The required answer is the count of lines in the records that contain "height", with no other text.

Top of Given data

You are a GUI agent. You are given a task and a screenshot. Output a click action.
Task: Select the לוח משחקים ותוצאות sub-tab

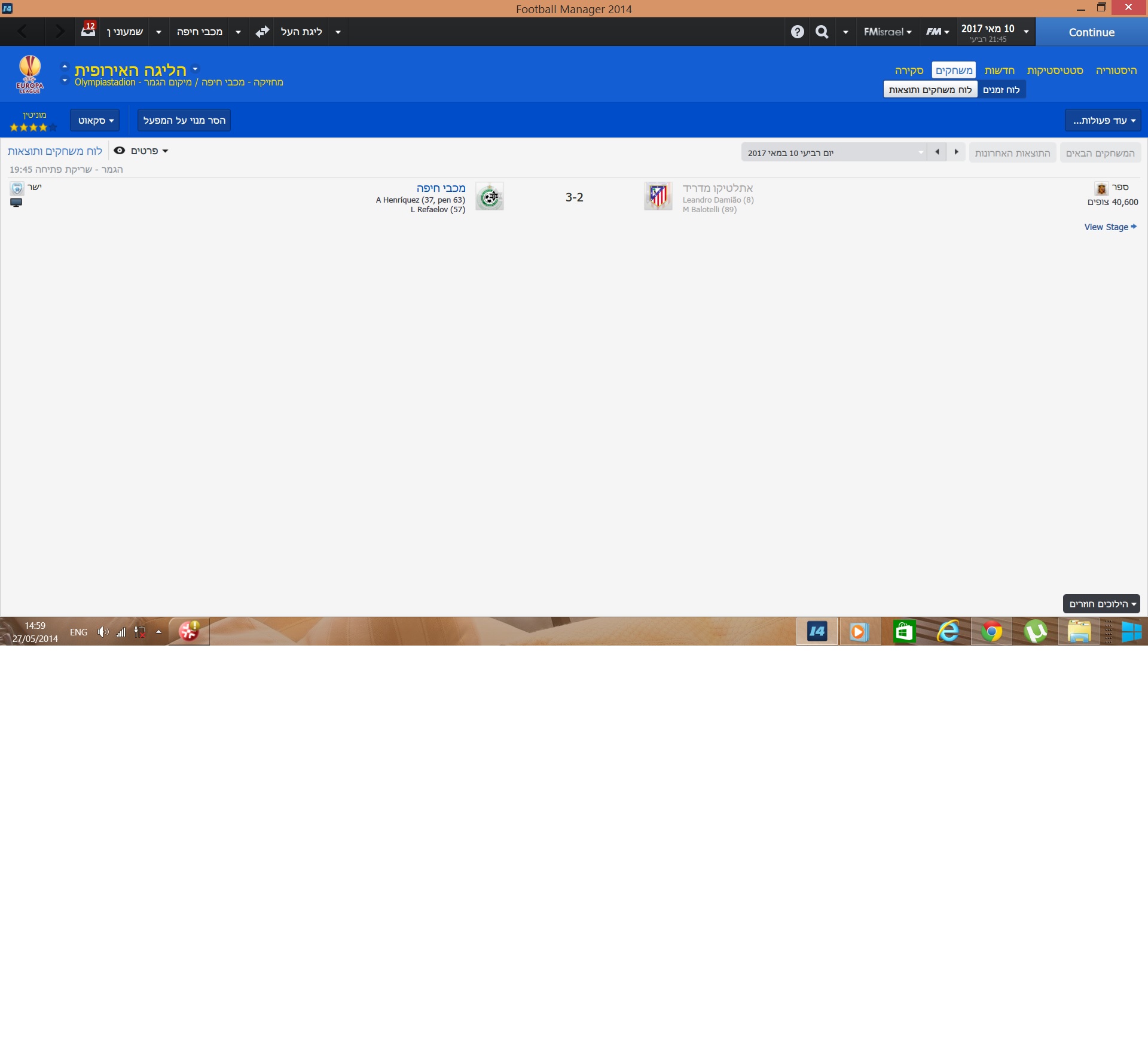[930, 90]
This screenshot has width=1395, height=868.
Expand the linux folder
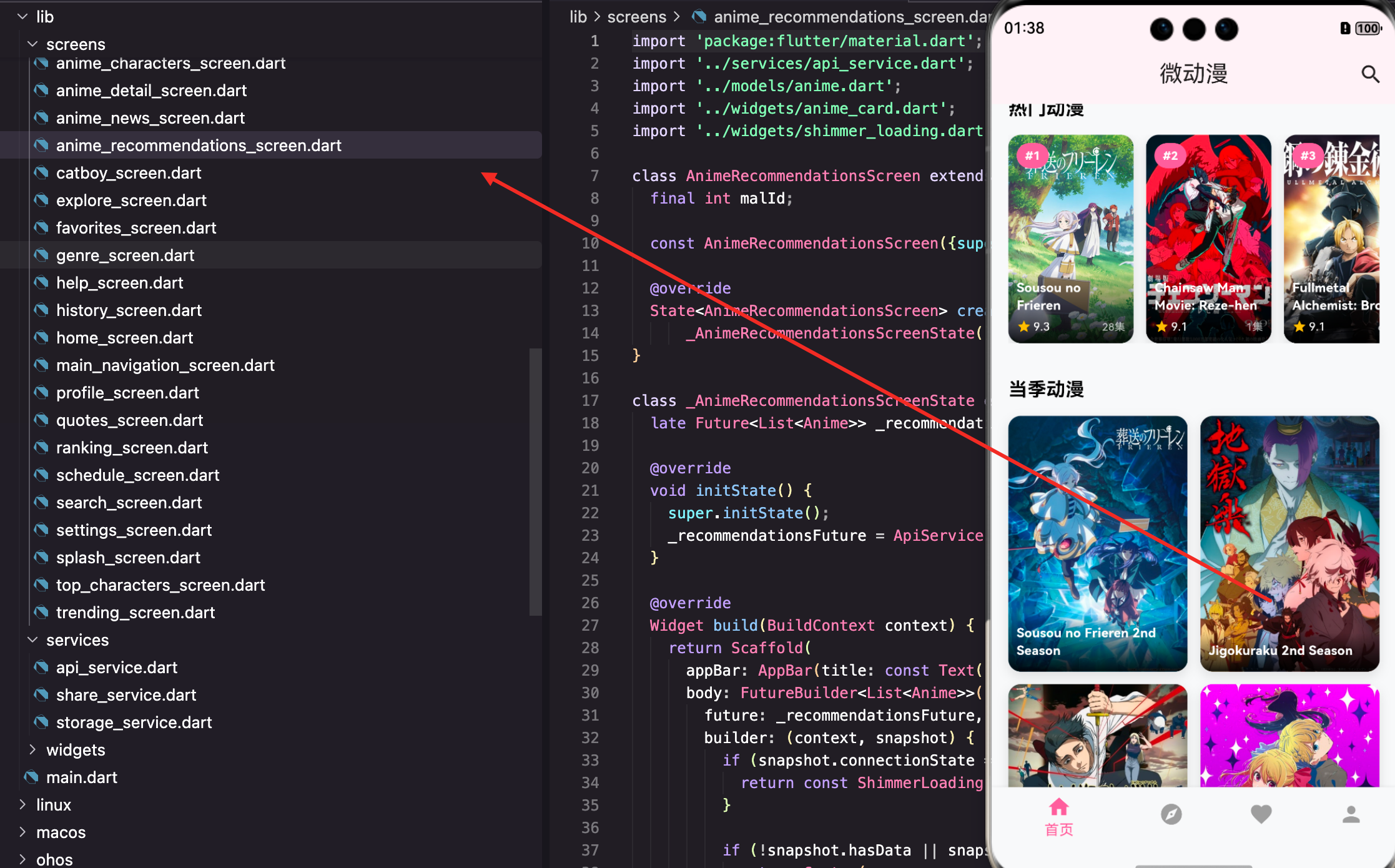pos(22,805)
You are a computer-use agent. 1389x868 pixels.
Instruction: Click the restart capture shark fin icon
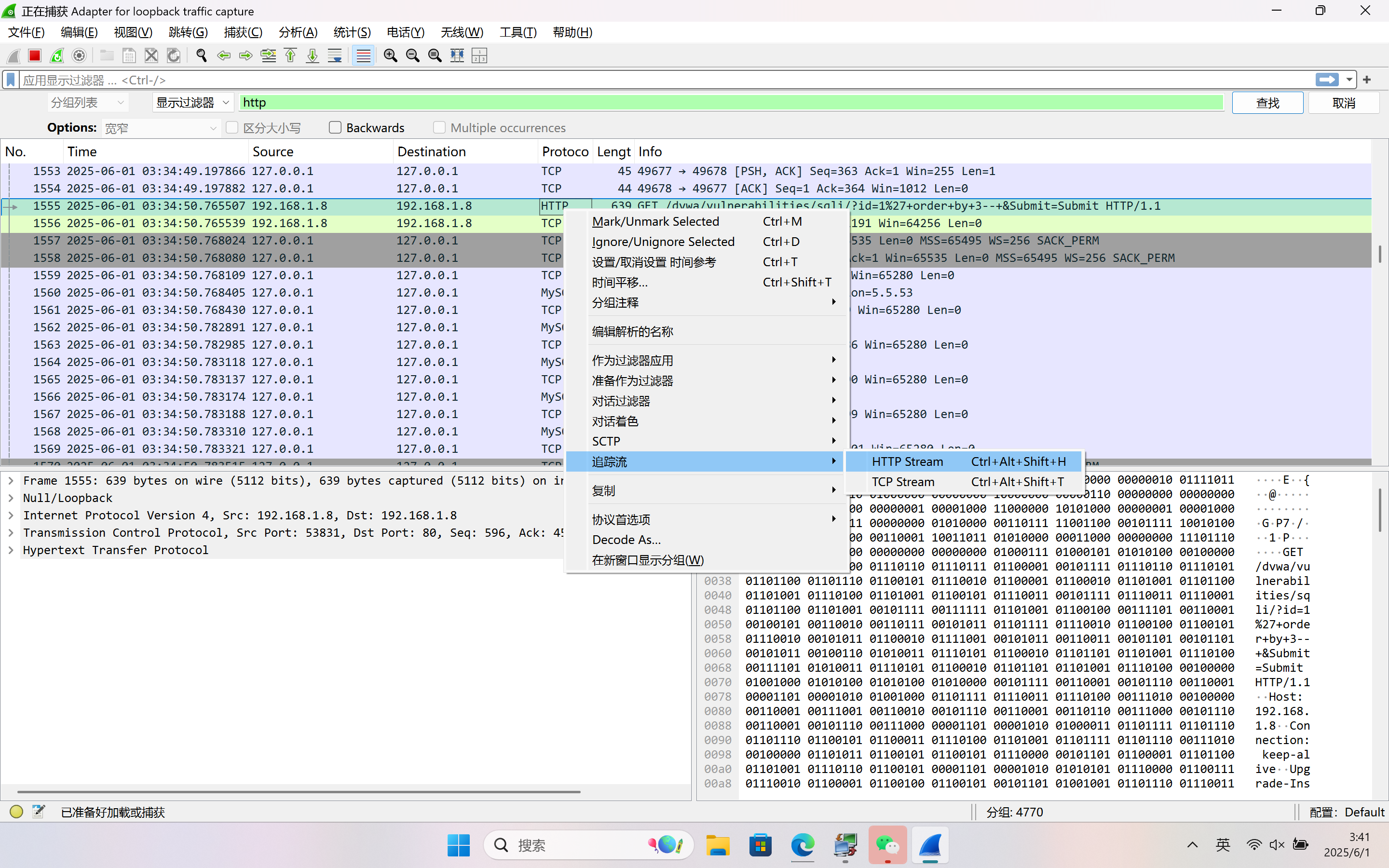(57, 55)
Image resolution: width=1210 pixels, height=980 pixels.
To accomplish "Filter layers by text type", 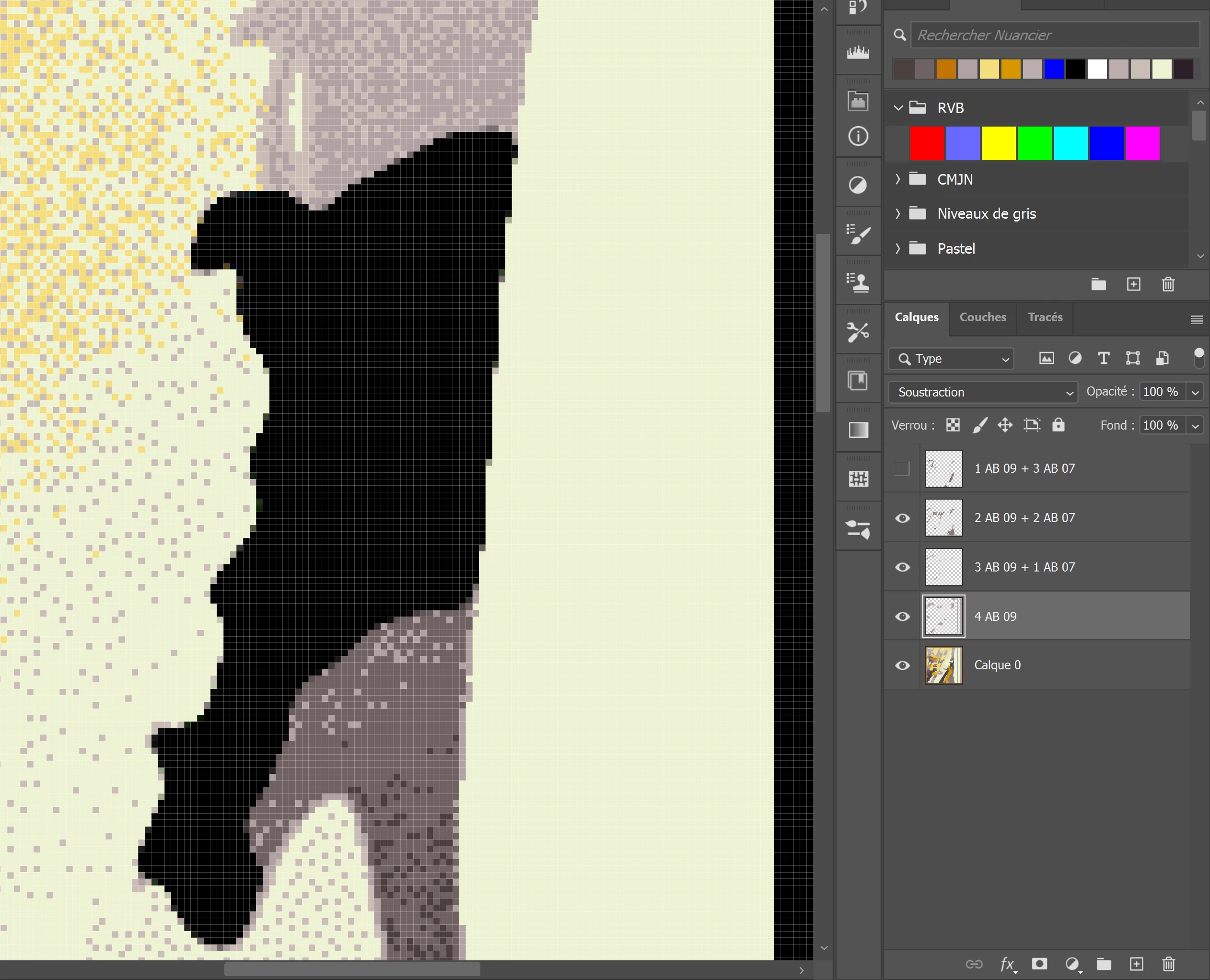I will pyautogui.click(x=1104, y=359).
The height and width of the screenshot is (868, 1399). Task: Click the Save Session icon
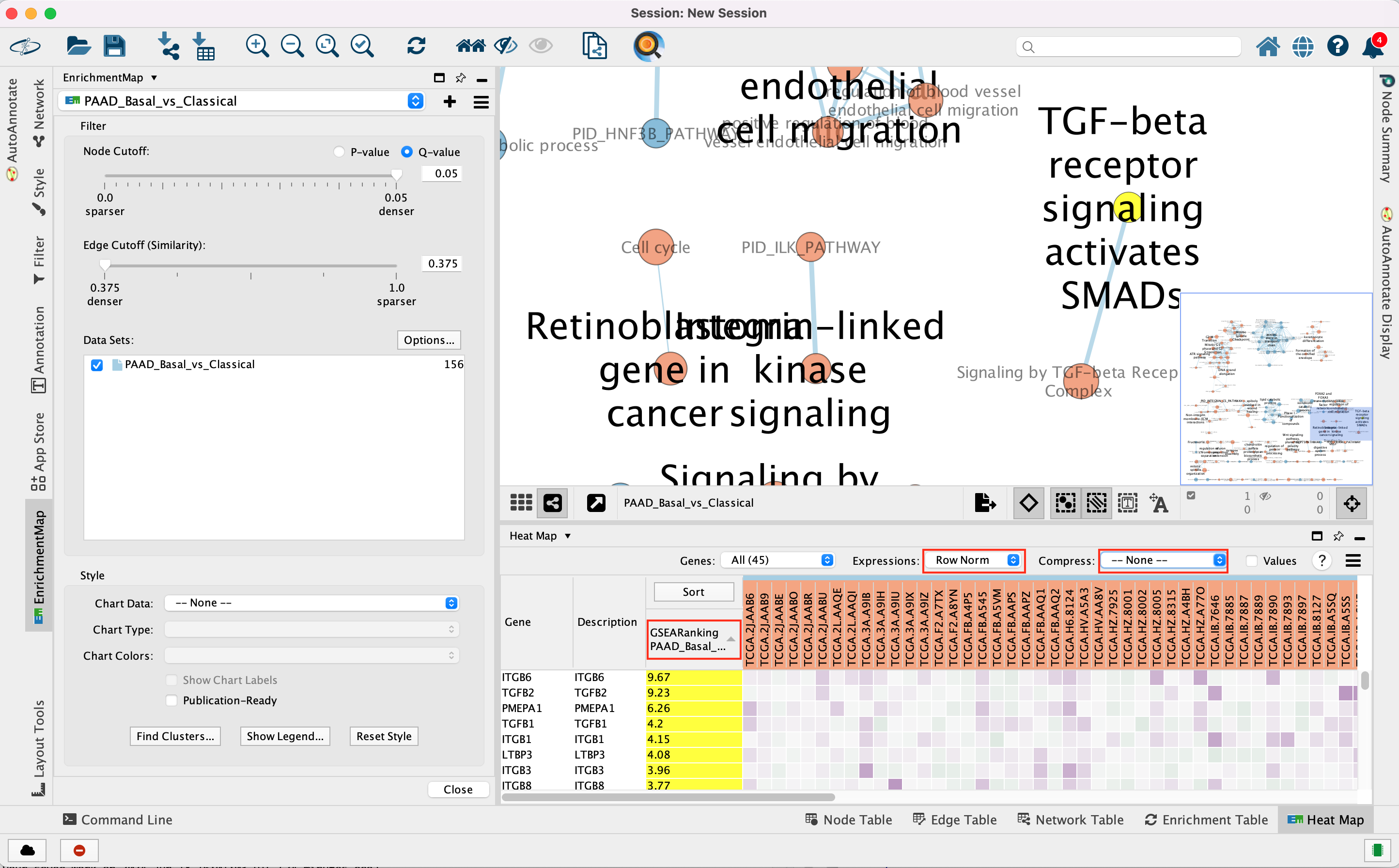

Bottom of Given data

● Answer area: 3